Meta‐analysis of post‐release fishing mortality in apex predatory pelagic sharks

Published on
12. March 2019

Meta‐analysis of post‐release fishing mortality in apex predatory pelagic sharks and white marlin

Michael K. Musyl, Eric L. Gilman


Robust assessments of the effects of fishing require accounting for components of fishing mortality, including post‐release fishing mortality (Fr). Random‐effects meta‐analysis synthesized Fr in seven pelagic shark species captured, tagged and released with 401 pop‐up satellite archival tags compiled from 33 studies and three gears (longline, purse‐seine, rod & reel). The majority of Fr outcomes occurred within days of release, and the summary effect size for Fr was 0.27 [95% CI: 0.19–0.36], ranging from a low pooled effect size of 0.17 for blue shark (Prionace glauca, Carcharhinidae) to 0.38 (silky shark, Carcharhinus falciformis, Carcharhinidae). Fr rates in blue shark were consistent over dissimilar spatial and temporal scales, and results from earlier meta‐analysis were replicated, which is the most powerful way to authenticate results.
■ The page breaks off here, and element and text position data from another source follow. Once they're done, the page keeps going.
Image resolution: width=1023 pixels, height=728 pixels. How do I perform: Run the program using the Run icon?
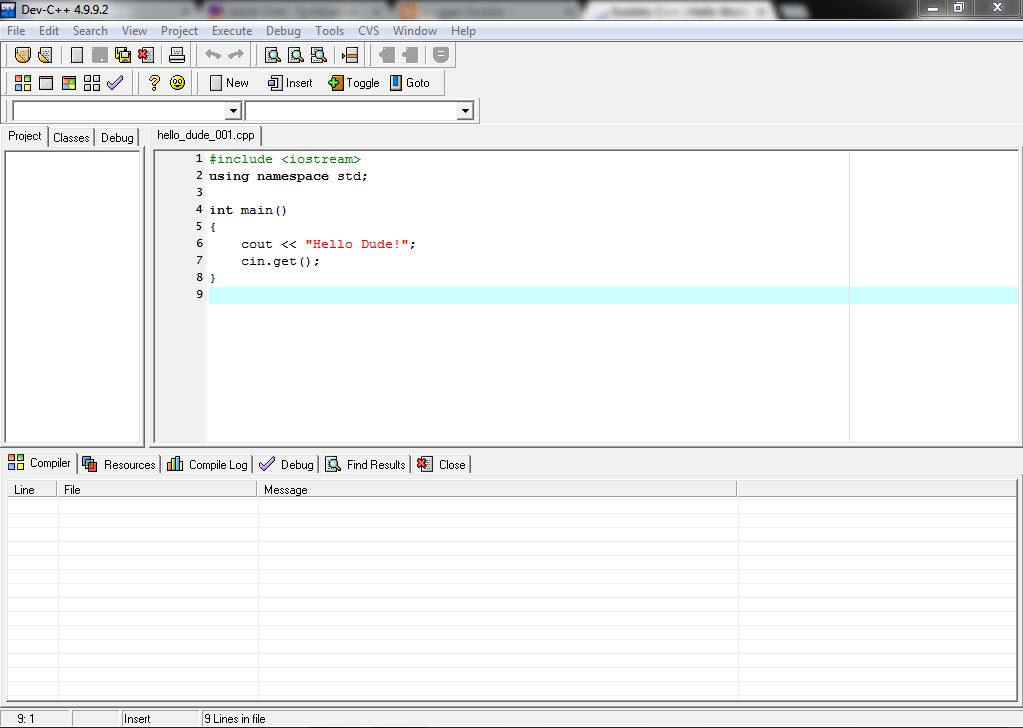(x=45, y=83)
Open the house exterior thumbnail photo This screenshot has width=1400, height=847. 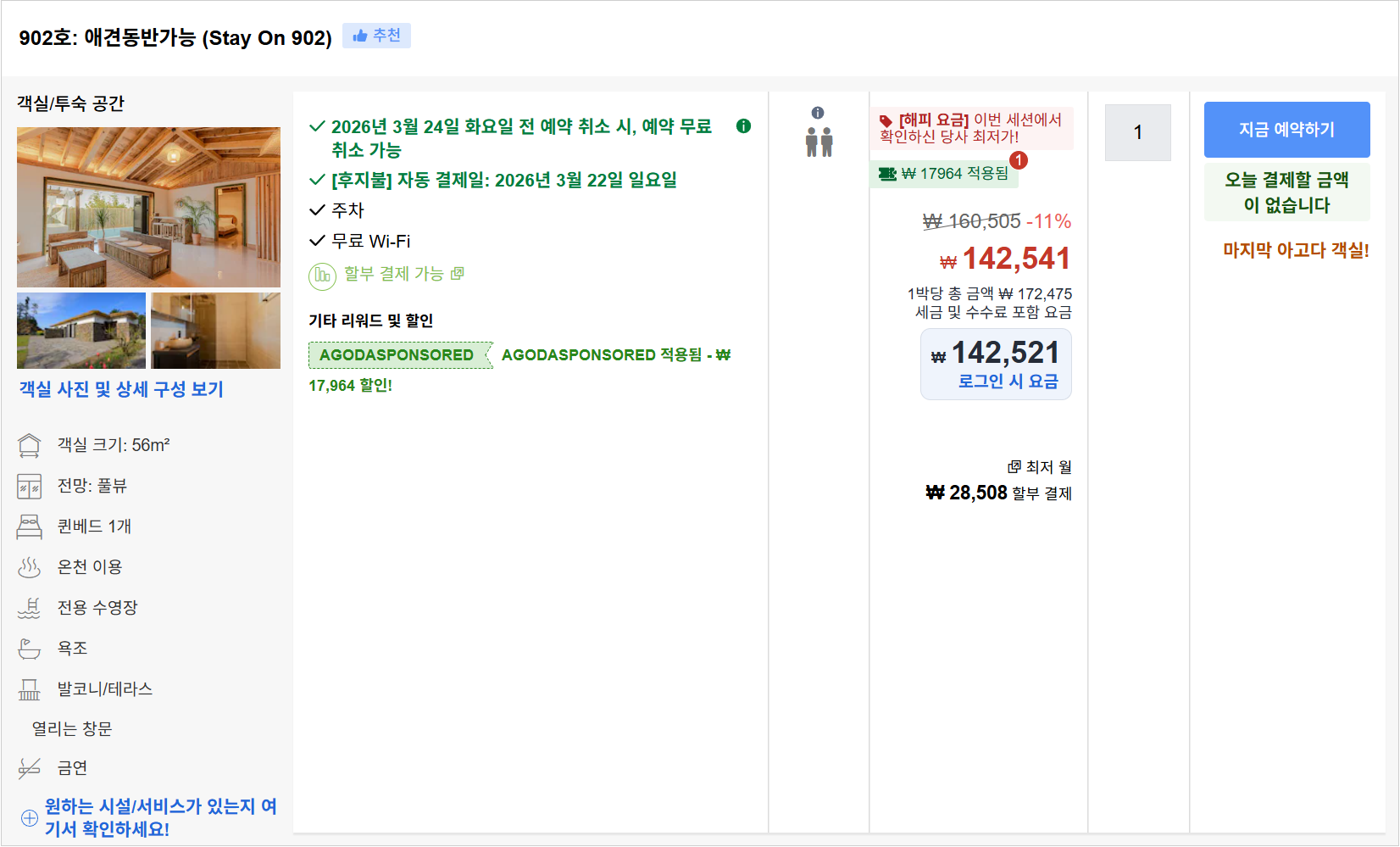[x=81, y=331]
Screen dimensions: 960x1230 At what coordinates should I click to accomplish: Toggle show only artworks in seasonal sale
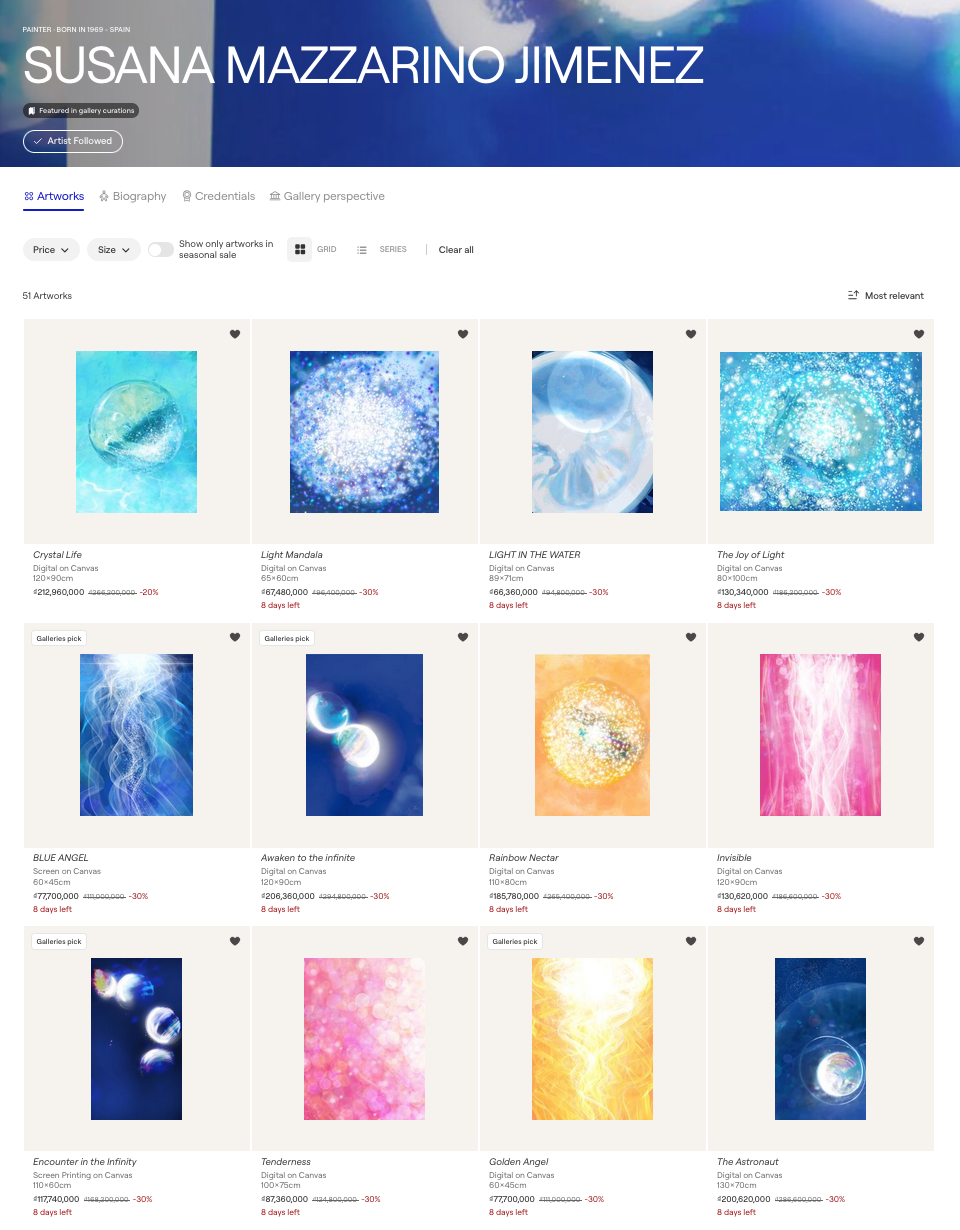161,250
Condition at tagging was a strong predictor, and dichotomized survival outcomes in silky shark and no sex‐, size‐, location‐ or gear‐specific Fr rates were demonstrated. Meta‐analyses and sensitivity analyses indicated exposure to risk factors and conditions whilst caught on the gear probably had the largest explanatory effect on Fr, rather than stressors incurred during handling and release. Records from 549 tagged istiophorid billfishes (six species, three gears, 43 studies) demonstrated they are more robust to stressors sustained during capture, handling and release than pelagic sharks. Findings from previous meta‐analysis on Fr rates in white marlin (Kajikia albida, Istiophoridae) were replicated. Synthesized Fr rates enable prioritizing approaches to mitigate by‐catch fishing mortality, to improve the quality of stock and ecological risk assessments and to expand our knowledge of factors influencing trophic structure.